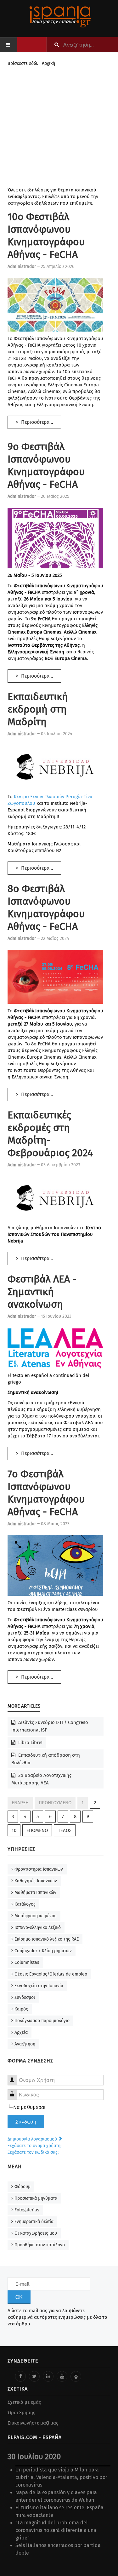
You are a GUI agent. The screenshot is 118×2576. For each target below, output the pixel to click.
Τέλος (64, 1830)
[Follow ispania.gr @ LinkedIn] (48, 2376)
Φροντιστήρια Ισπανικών (38, 1869)
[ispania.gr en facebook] (20, 2376)
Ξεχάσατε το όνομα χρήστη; (34, 2145)
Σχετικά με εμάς (24, 2402)
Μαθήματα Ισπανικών (35, 1892)
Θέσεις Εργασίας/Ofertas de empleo (50, 1974)
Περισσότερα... (36, 422)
════════════════
Exercise prompt. Restating the data word for word is the task, and pictures are to be omitted.

Response below.
You are a GUI agent. The screenshot is 118×2576. For each target below, output the pixel to click.
Τέλος (64, 1830)
[Follow ispania.gr @ LinkedIn] (48, 2376)
Φροντιστήρια Ισπανικών (38, 1869)
[ispania.gr en facebook] (20, 2376)
Ξεχάσατε το όνομα χρήστη; (34, 2145)
Σχετικά με εμάς (24, 2402)
Μαθήματα Ισπανικών (35, 1892)
Θέσεις Εργασίας/Ofertas de empleo (50, 1974)
Περισσότερα... (36, 422)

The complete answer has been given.